Continuous Integration refers to both the continuous compiling and building of a project tree and the continuous testing, releasing and quality control. This means that throughout the project, at every stage, the development team will have a build available with at least partial documentation and testing included. The CI Build is used to perform certain tasks at certain times. In general, this simply means that builds are performed in an environment that closely matches the actual production environment of the system. In addition, a CI environment should be used to provide statistical feedback on build performance, tests, and incorporation of a version control system and ticketing systems. In a development environment, the team may use a version control tool (i. e. Subversion) to link to tickets. In this way, any CI build will be linked to a specific changeset, thereby providing linkage to Issues, Requirements and, ultimately, the Trace Matrix.
A development team should attempt to perform continuous integration builds frequently enough that no window of additional version control update occurs between commit and build, and such that no errors can arise without developers noticing them and correcting them immediately. This means that for a project that is in-development, it should be configured that a checking triggers a build in a timely manner. Likewise, it is generally a good practice for the developer committing a changeset of code to verify that his or her own changeset does not break the continuous integration build.

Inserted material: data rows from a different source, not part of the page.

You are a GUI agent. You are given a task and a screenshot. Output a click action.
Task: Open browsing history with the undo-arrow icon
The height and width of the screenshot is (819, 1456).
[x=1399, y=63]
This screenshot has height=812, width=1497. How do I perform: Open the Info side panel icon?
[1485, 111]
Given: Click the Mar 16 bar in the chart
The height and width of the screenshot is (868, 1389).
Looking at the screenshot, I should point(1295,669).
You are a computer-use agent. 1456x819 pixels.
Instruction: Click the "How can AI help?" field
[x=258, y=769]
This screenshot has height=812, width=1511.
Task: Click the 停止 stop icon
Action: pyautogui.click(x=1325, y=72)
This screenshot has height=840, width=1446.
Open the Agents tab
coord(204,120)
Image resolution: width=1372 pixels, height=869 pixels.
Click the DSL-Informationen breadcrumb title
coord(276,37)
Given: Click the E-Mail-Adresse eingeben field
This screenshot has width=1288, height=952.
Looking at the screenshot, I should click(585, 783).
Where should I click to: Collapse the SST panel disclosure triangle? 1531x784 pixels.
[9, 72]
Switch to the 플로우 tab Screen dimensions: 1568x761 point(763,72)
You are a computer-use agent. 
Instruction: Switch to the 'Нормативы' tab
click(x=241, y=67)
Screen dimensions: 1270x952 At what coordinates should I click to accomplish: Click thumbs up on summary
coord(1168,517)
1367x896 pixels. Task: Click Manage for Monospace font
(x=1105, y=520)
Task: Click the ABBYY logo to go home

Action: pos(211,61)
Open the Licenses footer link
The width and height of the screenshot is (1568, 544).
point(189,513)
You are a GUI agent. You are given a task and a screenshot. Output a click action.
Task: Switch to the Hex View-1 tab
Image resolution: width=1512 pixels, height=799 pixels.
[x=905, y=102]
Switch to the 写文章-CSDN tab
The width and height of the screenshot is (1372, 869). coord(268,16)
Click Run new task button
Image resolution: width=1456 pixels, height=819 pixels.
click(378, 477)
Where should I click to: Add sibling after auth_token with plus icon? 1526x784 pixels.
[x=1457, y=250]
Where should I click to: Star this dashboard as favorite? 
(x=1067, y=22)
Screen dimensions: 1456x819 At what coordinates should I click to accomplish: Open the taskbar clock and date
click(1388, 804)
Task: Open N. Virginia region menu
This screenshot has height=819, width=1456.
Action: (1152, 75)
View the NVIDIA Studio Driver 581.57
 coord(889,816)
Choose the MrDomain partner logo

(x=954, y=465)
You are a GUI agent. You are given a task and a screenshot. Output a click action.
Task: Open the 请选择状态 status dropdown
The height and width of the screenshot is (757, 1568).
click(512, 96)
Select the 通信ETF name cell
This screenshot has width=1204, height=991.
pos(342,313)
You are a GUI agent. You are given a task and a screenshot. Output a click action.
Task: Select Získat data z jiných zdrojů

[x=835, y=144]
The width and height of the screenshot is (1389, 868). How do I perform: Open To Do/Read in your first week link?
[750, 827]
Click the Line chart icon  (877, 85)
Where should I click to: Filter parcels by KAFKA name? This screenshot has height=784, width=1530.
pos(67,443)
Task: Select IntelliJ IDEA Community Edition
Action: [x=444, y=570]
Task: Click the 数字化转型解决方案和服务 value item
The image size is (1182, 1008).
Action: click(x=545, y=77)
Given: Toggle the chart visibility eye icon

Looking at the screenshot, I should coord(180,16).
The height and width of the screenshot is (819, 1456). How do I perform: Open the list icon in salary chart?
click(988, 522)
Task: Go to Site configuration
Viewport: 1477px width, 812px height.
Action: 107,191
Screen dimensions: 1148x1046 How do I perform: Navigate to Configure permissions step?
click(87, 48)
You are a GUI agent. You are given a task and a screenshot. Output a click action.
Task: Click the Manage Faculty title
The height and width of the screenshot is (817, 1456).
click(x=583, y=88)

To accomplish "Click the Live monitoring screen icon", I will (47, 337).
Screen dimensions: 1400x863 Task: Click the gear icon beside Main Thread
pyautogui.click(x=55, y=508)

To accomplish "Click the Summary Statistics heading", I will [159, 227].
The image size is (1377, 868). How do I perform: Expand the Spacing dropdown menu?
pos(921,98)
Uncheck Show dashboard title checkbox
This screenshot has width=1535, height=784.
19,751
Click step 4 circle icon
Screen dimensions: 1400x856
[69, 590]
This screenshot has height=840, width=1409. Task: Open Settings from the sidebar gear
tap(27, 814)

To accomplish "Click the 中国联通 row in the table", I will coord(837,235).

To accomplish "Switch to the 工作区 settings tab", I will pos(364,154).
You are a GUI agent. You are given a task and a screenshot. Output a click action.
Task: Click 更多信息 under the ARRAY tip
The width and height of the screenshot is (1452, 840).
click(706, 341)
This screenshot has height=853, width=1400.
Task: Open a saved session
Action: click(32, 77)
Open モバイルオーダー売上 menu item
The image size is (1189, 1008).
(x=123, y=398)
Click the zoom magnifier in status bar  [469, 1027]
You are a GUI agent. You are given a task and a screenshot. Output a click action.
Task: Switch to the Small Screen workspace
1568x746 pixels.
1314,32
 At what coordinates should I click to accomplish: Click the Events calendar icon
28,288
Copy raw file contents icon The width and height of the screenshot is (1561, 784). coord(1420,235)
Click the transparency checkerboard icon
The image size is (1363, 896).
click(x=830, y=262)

Allow me to address the word “build.” Most software engineers think of a build as the output of compiling and linking. I suggest moving away from this narrow definition and expanding it. A “build” is a completion (in both the compiler sense and beyond) of all things necessary for a successful product delivery. A CI tool runs whatever scripts the development team tells it to run. As such, the team has the freedom to use the CI tool as a build manager (sorry build managers, I don’t mean to threaten your job). It can compile code, create an installer, bundle any and all documents, create release notes, run tests and alert team members about its progress.